Phase evolution of the two-dimensional Kondo lattice model near half-filling

Abstract: Within a mean-field approximation, the ground state and finite temperature phase diagrams of the two-dimensional Kondo lattice model have been carefully studied as functions of the Kondo coupling $J$ and the conduction electron concentration $n_{c}$. In addition to the conventional hybridization between local moments and itinerant electrons, a staggered hybridization is proposed to characterize the interplay between the antiferromagnetism and the Kondo screening effect. As a result, a heavy fermion antiferromagnetic phase is obtained and separated from the pure antiferromagnetic ordered phase by a first-order Lifshitz phase transition, while a continuous phase transition exists between the heavy fermion antiferromagnetic phase and the Kondo paramagnetic phase. We have developed a efficient theory to calculate these phase boundaries.

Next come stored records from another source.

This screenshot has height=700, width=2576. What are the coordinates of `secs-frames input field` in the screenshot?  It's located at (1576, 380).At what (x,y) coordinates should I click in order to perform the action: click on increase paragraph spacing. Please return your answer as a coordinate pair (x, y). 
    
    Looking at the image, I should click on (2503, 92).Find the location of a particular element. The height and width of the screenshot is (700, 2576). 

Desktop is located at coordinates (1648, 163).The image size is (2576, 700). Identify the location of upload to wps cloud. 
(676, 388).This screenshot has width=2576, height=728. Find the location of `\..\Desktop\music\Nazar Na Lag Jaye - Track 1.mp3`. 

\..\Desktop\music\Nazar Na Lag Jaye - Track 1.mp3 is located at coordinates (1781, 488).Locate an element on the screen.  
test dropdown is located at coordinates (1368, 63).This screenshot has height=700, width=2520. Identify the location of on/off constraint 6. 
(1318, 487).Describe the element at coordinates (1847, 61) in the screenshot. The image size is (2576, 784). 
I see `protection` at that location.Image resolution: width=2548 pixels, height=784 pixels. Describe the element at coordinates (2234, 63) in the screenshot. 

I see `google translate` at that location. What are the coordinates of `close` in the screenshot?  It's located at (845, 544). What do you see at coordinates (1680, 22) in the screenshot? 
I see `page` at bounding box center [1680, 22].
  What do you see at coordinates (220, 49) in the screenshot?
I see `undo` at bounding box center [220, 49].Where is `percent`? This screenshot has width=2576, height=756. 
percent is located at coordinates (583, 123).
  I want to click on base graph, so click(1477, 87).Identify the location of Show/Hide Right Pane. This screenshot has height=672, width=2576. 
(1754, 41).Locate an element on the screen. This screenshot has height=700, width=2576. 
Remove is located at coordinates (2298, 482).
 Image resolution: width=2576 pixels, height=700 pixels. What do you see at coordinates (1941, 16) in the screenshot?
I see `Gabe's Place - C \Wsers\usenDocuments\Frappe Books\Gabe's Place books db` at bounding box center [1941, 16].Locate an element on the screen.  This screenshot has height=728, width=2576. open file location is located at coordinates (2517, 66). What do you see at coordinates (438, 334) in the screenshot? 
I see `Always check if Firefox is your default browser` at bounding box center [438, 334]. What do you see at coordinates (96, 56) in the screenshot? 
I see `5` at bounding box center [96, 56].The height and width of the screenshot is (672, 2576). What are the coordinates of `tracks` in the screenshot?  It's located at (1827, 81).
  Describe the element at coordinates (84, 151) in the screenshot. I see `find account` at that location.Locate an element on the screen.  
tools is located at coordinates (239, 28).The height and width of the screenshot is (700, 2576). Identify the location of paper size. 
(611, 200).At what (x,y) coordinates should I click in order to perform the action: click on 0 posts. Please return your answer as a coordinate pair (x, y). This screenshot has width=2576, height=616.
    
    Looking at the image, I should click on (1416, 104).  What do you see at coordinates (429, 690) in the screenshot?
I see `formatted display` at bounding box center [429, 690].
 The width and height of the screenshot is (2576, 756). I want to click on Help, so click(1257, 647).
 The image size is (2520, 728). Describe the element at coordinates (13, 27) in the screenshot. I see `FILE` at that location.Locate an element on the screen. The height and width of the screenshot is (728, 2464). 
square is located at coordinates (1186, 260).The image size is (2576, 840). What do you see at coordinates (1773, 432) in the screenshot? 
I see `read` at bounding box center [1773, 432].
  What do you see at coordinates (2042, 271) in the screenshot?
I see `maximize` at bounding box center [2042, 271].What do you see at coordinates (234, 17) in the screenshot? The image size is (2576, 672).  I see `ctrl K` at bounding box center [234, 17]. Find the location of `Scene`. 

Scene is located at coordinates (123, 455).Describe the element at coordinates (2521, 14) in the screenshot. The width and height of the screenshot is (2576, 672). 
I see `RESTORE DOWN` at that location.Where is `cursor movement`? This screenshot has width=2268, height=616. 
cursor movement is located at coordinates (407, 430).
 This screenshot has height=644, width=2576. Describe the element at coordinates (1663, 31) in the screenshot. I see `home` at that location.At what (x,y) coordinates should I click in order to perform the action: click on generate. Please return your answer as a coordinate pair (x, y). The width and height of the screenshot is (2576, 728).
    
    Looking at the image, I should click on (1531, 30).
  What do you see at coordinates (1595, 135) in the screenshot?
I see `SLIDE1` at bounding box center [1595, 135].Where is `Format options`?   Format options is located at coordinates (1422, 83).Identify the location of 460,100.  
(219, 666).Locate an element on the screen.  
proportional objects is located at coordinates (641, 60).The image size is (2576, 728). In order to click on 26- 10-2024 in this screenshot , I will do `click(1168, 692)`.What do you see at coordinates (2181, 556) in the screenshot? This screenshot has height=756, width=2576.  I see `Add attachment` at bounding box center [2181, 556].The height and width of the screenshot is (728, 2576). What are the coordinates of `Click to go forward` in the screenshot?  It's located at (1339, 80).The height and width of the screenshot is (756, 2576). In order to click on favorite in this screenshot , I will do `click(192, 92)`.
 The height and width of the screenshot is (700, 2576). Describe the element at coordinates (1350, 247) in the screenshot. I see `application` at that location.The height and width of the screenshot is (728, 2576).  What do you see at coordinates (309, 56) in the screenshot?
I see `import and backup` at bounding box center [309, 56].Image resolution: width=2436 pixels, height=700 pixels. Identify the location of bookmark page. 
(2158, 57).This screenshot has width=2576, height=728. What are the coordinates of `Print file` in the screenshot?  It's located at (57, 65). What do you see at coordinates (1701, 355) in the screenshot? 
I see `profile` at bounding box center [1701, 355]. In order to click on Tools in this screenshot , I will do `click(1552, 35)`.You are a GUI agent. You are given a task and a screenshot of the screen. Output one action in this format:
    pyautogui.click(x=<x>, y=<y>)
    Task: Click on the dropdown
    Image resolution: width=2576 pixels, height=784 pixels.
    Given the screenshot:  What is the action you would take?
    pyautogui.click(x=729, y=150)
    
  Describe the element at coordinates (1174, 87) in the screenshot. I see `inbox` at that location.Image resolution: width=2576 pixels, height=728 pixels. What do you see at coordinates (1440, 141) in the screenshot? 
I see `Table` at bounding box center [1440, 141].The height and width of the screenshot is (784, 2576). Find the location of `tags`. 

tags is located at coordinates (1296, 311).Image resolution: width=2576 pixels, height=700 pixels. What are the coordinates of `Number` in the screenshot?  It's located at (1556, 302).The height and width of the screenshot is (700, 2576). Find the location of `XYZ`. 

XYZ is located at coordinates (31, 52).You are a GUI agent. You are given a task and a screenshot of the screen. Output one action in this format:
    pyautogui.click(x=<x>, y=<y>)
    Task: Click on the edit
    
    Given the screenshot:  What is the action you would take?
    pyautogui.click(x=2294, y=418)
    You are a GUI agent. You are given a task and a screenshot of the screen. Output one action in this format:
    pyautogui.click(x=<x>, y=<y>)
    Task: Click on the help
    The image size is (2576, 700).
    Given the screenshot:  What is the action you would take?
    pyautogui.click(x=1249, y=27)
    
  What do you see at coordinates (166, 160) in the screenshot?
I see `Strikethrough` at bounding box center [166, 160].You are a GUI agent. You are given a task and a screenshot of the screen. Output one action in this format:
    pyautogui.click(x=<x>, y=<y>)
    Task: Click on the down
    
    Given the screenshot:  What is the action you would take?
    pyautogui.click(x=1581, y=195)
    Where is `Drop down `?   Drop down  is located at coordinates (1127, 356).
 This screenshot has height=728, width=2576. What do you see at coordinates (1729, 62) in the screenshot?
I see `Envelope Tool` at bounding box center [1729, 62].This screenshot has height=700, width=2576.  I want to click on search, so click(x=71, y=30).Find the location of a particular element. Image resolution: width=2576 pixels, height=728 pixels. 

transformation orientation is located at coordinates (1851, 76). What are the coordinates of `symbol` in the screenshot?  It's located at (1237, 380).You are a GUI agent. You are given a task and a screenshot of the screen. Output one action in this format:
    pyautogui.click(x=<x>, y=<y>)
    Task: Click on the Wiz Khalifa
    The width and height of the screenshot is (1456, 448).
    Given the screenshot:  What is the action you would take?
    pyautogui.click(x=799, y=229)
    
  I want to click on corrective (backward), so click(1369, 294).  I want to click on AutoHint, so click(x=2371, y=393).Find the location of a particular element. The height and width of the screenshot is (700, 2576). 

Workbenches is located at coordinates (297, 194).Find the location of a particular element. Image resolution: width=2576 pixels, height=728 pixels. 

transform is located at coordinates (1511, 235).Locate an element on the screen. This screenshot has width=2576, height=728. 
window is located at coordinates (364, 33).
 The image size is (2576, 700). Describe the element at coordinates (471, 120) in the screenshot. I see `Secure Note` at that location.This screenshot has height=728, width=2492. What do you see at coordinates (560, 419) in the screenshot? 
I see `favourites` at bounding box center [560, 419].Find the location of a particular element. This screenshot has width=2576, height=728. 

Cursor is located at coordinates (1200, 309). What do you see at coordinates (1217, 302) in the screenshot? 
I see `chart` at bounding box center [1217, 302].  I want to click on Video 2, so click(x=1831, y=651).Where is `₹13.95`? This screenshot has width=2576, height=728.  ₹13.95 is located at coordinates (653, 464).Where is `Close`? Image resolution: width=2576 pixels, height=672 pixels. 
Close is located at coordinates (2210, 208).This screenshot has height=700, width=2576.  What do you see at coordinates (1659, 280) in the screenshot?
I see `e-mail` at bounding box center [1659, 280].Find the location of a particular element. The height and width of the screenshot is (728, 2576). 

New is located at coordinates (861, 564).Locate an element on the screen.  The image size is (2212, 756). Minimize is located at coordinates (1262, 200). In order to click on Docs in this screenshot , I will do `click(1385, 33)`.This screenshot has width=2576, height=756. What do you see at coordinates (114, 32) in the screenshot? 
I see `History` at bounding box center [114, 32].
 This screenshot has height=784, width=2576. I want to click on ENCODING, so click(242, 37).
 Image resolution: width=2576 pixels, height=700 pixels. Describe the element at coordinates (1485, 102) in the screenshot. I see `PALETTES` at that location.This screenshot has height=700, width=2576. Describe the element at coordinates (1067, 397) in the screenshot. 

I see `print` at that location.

As $n_{c}$ decreases from the half-filling, the region of the heavy fermion antiferromagnetic phase shrinks and finally disappears at a critical point $n_{c}^{*}=0.8228$, leaving a first-order critical line between the pure antiferromagnetic phase and the Kondo paramagnetic phase for $n_{c}<n_{c}^{* }$. At half-filling limit, a finite temperature phase diagram is also determined on the Kondo coupling and temperature ($J$-$T$) plane. Notably, as the temperature is increased, the region of the heavy fermion antiferromagnetic phase is reduced continuously, and finally converges to a single point, together with the pure antiferromagnetic phase and the Kondo paramagnetic phase. The phase diagrams with such triple point may account for the observed phase transitions in related heavy fermion materials.